The optical direct band gap of the thin film is calculated according to the methods outlined in the literature [31,32]. When the thin film is non-crystalline, Tauc plots can be used to determine the optical direct band gap. Figure 6 presents the Tauc plot (αhν)² vs. energy (hν) for the film before and after corrosion. The band gap value is obtained from the intersection of the tangent of the absorption edge (straight line in the graph) with the x-axis.

The formulas used for axes of Tauc plot are:

hν = hc/λ = 1240/λ
α = −ln(T)/t

where α is the linear absorption coefficient and t is the film thickness.

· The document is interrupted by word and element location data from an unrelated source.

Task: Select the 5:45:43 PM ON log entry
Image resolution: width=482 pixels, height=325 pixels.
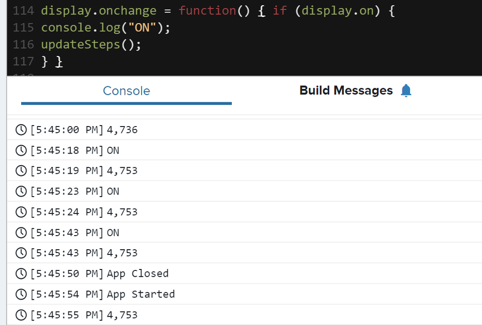Action: 244,233
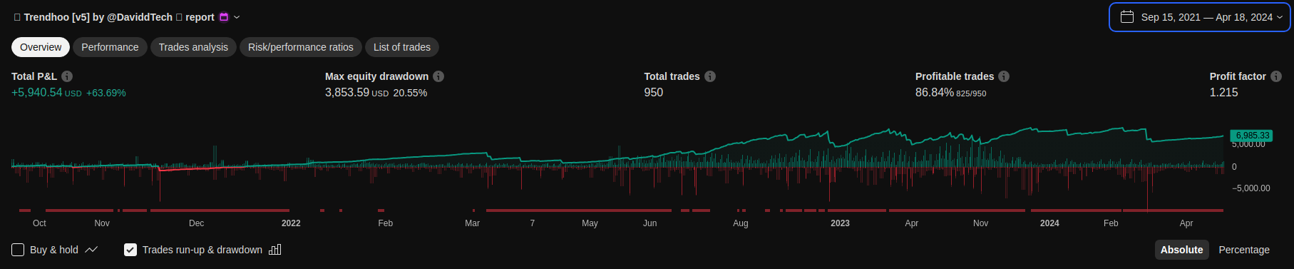Switch to the Performance tab
1294x269 pixels.
point(110,47)
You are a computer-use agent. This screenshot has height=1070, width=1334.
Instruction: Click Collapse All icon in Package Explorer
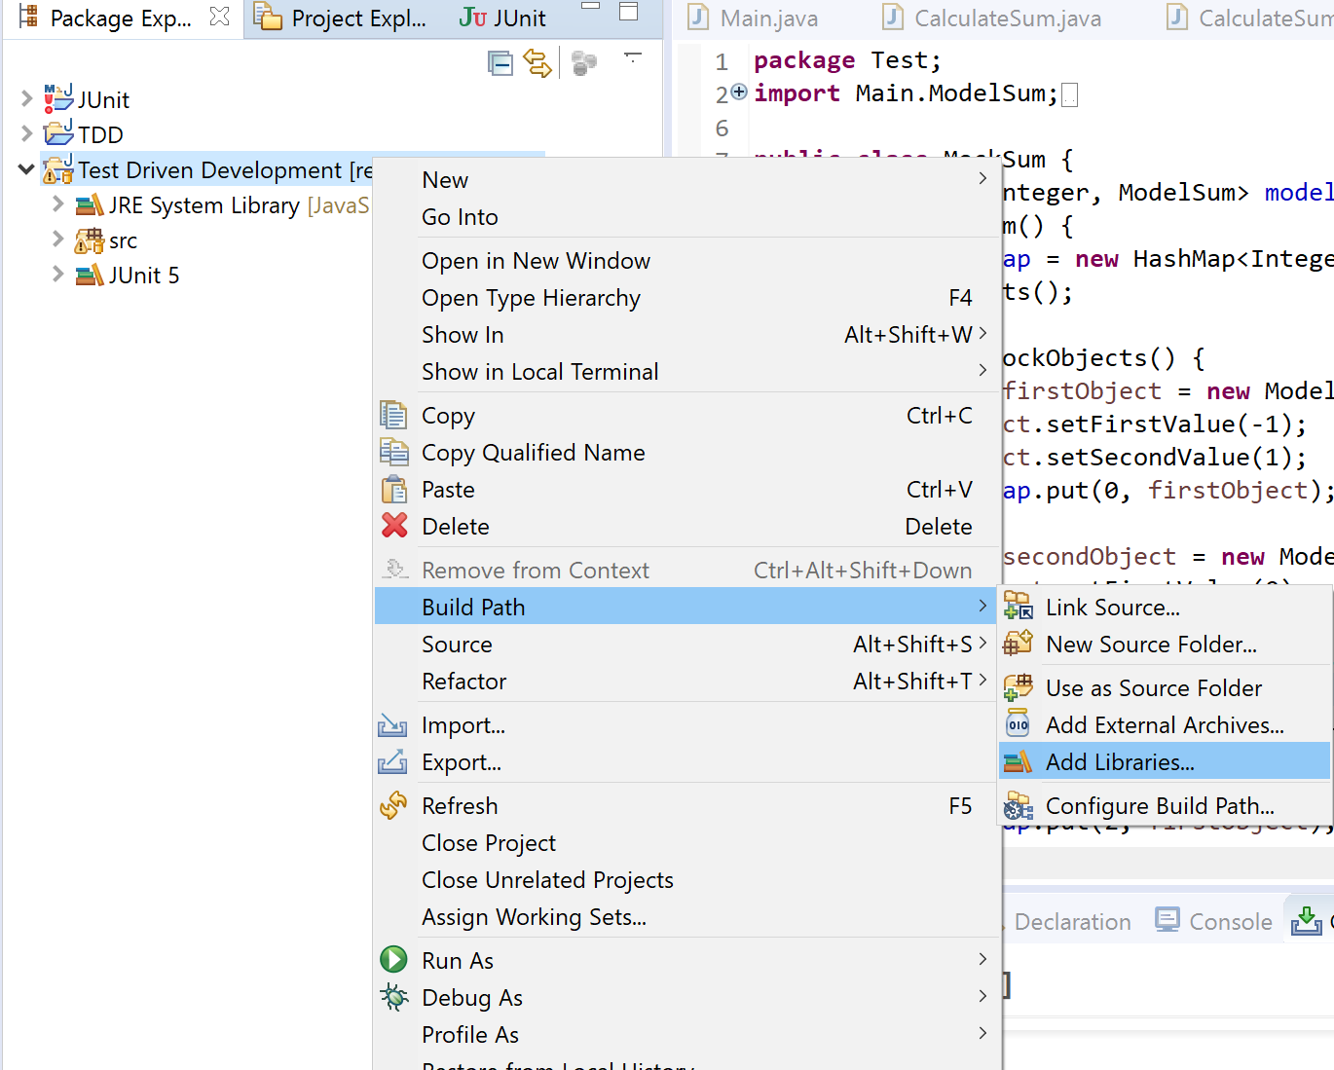click(x=500, y=64)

The optical direct band gap of the thin film was 3.9 eV for the 50%ZnO50%Ta₂O₅ film before corrosion and 3.7 eV after corrosion. The film exhibits a better band gap than ZnO and is obtained at a lower cost than the Ta₂O₅ film. The thin film can be used for the protection of solar cells due to the band gap above 3.2 eV. Due to its high transmittance, the thin film can also be used to protect historical glass windows.

4. Conclusions

The thin film with a composition of 50%ZnO50%Ta₂O₅ and a thickness of 131 nm was obtained using e-gun technology. The glass substrate and composition were important in obtaining the vitreous state of the thin film. The thickness and roughness of the film are at appropriate parameters for the desired applications. A corrosion test similar to the acid rain effect was applied. The 50%ZnO 50%Ta₂O₅ thin film exhibits good optical and anticorrosive properties, determined from the UV-Vis spectra and XRD patterns. Corrosion insignificantly decreases the transmittance in the visible region, meaning that the film thickness decreases, but it is not dissolved. The thin film shows a transmittance in the visible region above 75% and a band gap of 3.9 eV. The band gap value indicated for the top glass of solar cells must be above 3.2 eV. The thickness and the chemical composition (especially the ZnO constituent) of the film are important and lead to low economic costs. Due to its high transmittance, the 50%ZnO50%Ta₂O₅ film can be used to protect historical windows or top glass of solar cells against the effects of acid rain.